**Task requirements**
Type out every line below exactly as it reads.

**Records for this exercise**

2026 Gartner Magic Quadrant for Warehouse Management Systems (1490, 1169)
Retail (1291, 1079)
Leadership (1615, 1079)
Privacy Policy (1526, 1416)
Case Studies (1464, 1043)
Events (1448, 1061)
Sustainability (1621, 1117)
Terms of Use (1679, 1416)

**Result**
2026 Gartner Magic Quadrant for Warehouse Management Systems (1490, 1169)
Retail (1291, 1079)
Leadership (1615, 1079)
Privacy Policy (1526, 1416)
Case Studies (1464, 1043)
Events (1448, 1061)
Sustainability (1621, 1117)
Terms of Use (1679, 1416)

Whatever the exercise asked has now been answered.